Paul Gotch and friends living among the ruins at Petra.
Two of Paul's friends on the journey to Petra were Harold Edwards, a teacher at the British Council in Alexandria, and his Greek wife Epy.  They had escaped the German invasion of Greece by the skin of their teeth, much as Durrell had done in April 1941 when he put to sea at Pylos in the Peloponnese in an overloaded caique with his wife Nancy and his year-old daughter Penelope. Evading dive-bombing Stukas, they managed to reach Crete, from where they went to safety in Egypt. Now Harold and Epy also lived at the Villa Ambron. 

So Paul's book, though it is about caravan cities, offers something of a glimpse into Lawrence Durrell's world in Alexandria during the war - often in ways that do not meet the eye unless you know where to look.  For example, that photograph, above, of Paul and Harold and Epy living amongst the ruins at Petra. They had driven first from Alexandria and across Sinai in a Standard Eight, then at Jerusalem's Damascus gate they took 'a tougher means of transport', a taxi in fact, for the final leg to Petra.

In Jerusalem Paul and Billy slept in the open on the terrace at Nancy Durrell's house, that is Durrell's wife Nancy who had been evacuated to Palestine at the time of the Flap in July 1942, where she got to know Billy who had been evacuated there too.  Later that year Nancy wrote Durrell to say she was not coming back; the worst of it for Durrell was losing his daughter whom he would not see again until long after the war when she was seven. 

But though Durrell was estranged from his wife and could not see Penelope, Paul and Billy could, and from Petra and Jerusalem they returned to Alexandria with photographs for Durrell of his child and reports of her; it was a bitter-sweet experience for Durrell, Paul's return from his caravan journey to the Villa Ambron - the theme of missing daughters runs through The Alexandria Quartet.

That might explain the brevity, the terseness, in Durrell's introduction to Gotch's Three Caravan Cities.  For Durrell the book was about a journey he could not make, a journey to Jerusalem, the recovery of a lost daughter, the reclamation of a broken life. 

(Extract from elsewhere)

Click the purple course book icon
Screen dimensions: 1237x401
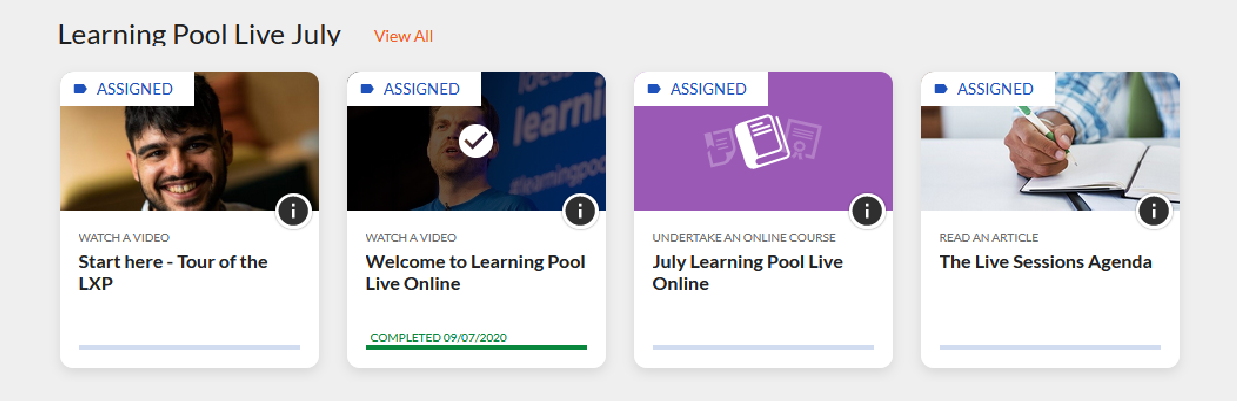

Seeking clues in Durrell's introduction.
At the end of his introduction Durrell gives a clue to where his feelings lie when he mentions William Lithgow, 'one of the illustrious ancestors of Middle East Travel'.  Lithgow was the author of Rare Adventures and Painful Peregrinations, an account of his Eastern travels published in 1632.  Lithgow had come to Alexandria, this once 'most renowned city', in 1612 and found it 'greatly decayed' and 'mightily impoverished', with an 'infectious air' producing 'bloody fluxes and other heavy sicknesses'.  Which is not far off how Durrell felt about his situation.

But three years earlier, in 1609, Lithgow had been in Corfu, like Durrell himself.  'Corfu is an island no less beautiful than invincible: it lieth in the Sea Ionean, the inhabitants are Greeks, and the Governors Venetians; this Ile was much honoured by Homer for the pleasant gardens of Alcino which were in his time' - these were Lithgow's lines, capturing something of the island's charm, that Durrell quoted in Prospero's Cell, his book about the idyllic years he had spent in Corfu with Nancy.
At such moments we never speak; but I am aware of the brown arms and throat in the candlelight and the brown toes in the sandals. I am aware of a hundred images at once and a hundred ways of dealing with them. The bowl of wild roses. The English knives and forks. Greek cigarettes. The battered and sea-stained notebook in which I rough out my poems. The rope and oar lying under the tree. The spilth of the olive-press which will be gathered for fuel. The pile of rough stone for the building of a garden wall. A bucket and an axe. The peasant crossing the orchard in her white head-dress. The restless cough of the goat in the barn. All these take shape and substance round this little yellow cone of flame in which N. is cutting the cheese and washing the grapes. A single candle burning upon a table between our happy selves.  
The book that Durrell wrote while living in the Villa Ambron and while Gotch was visiting Jerusalem and the caravan cities.